Non sto qui a fare il plot del racconto, e per questo invito calorosamente chiunque a leggere il libro. Vorrei però riportare alcune righe (ovviamente senza rovinare lo spettacolo) riguardo una riflessione dell'autore: questo mi costringe ad accennare che il romanzo è il racconto del confino dell'autore per antifascismo. Siamo negli anni '30 ed egli viene spedito nel Mezzogiorno, lontano dal suo natale Piemonte, moderno e culturalmente vibrante. Viene mandato in Basilicata, in provincia di Matera, dove resterà per circa due anni. Durante il suo periodo di confino gli viene concesso di tornare per alcuni giorni a casa, a Torino, per la morte di un parente. Parla con vecchi amici e conoscenti della sua "prigionia" ma soprattutto del Mezzogiorno, della "questione meridionale". Non condivide le soluzioni e le conclusioni che via via ascolta, ed esibisce la personale analisi del problema. Quindi scrive: "[...] ma in un paese di piccola borghesia come l'Italia, e nel quale le ideologie piccolo-borghesi sono andate contagiando anche le classi popolari cittadine, purtroppo è probabile che le nuove istituzioni che seguiranno al fascismo, per evoluzione lenta o per opera di violenza, e anche le più estreme e apparentemente rivoluzionarie fra esse, saranno riportate a riaffermare, in modi diversi, quelle ideologie; ricreeranno uno Stato altrettanto, e forse più, lontano dalla vita, idolatrico e astratto, perpetueranno e peggioreranno, sotto nuovi nomi e nuove bandiere, l'eterno fascismo italiano."
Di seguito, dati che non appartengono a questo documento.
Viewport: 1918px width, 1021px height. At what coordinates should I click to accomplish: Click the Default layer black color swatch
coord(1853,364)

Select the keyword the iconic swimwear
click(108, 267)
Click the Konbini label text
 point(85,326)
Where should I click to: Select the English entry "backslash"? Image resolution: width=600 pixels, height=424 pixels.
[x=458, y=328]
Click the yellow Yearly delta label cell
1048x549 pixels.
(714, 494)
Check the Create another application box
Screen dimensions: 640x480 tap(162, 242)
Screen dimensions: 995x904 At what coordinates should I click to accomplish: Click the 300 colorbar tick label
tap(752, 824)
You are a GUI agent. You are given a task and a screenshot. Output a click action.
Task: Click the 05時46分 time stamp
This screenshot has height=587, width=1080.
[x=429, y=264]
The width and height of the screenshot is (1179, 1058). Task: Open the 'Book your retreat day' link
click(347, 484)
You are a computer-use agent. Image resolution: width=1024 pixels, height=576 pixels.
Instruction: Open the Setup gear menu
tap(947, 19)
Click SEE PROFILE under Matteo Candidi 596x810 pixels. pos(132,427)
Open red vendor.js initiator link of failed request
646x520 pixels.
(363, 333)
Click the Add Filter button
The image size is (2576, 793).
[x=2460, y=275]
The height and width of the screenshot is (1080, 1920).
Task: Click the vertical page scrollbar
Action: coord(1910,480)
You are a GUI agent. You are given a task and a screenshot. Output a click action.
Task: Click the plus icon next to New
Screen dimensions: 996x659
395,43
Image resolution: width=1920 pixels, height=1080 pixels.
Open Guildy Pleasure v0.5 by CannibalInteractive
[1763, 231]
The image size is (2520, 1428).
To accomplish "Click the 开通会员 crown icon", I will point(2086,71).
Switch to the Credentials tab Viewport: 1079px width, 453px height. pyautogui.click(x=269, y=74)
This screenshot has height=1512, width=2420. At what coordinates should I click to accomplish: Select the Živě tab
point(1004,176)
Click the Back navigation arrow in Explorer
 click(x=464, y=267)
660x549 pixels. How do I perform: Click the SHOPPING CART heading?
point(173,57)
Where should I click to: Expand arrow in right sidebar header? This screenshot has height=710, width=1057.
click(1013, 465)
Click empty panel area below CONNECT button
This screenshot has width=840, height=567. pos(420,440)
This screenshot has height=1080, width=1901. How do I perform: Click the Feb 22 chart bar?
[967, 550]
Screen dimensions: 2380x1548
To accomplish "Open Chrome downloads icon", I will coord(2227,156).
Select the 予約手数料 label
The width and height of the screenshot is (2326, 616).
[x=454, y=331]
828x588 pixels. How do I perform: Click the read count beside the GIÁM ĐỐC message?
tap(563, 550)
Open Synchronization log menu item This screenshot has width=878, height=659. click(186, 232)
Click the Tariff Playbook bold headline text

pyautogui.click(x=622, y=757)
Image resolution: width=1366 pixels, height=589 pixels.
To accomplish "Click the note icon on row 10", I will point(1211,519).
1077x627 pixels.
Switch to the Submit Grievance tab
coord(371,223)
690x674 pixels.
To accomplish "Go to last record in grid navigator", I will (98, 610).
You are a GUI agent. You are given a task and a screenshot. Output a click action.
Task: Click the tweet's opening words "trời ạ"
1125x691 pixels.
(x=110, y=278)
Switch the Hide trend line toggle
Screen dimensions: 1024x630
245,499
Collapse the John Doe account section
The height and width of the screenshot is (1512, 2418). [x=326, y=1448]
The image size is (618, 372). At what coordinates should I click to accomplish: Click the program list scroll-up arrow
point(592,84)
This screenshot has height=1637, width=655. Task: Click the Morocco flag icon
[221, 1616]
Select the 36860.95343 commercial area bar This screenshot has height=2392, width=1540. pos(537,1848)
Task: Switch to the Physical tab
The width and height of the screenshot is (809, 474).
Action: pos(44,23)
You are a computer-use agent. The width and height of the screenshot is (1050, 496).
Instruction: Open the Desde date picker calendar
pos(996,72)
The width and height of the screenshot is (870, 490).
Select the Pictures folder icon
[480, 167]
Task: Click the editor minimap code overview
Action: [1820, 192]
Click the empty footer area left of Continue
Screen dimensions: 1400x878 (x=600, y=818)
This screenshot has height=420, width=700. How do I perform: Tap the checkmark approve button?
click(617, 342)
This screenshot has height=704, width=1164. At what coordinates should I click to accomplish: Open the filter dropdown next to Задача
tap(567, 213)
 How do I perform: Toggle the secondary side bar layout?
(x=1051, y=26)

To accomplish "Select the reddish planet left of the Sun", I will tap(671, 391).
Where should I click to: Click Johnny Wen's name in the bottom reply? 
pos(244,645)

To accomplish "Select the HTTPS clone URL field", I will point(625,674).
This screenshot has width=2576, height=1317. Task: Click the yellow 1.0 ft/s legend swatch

Carlo levi scriveva questo nel 1945, circa 10 anni dopo il suo confino, dopo che, come scrive nel'incipit del romanzo, "Sono passati molti anni, pieni di guerra, e di quello che si usa chiamare Storia". E cosa è successo negli anni a venire? Tutti, credo (e spero), sono al corrente della storia d'Italia dagli anni '50 ad oggi. Non credo che egli avesse pretese di chiaroveggenza o magia ma, quanto si discosta dalla realtà? e da quanto vediamo oggi?
"Ninte!" rispondevano i contadini a Levi quando lui chiedeva "Che cosa si può fare per cambiare le cose?". E noi, che gli rispondiamo?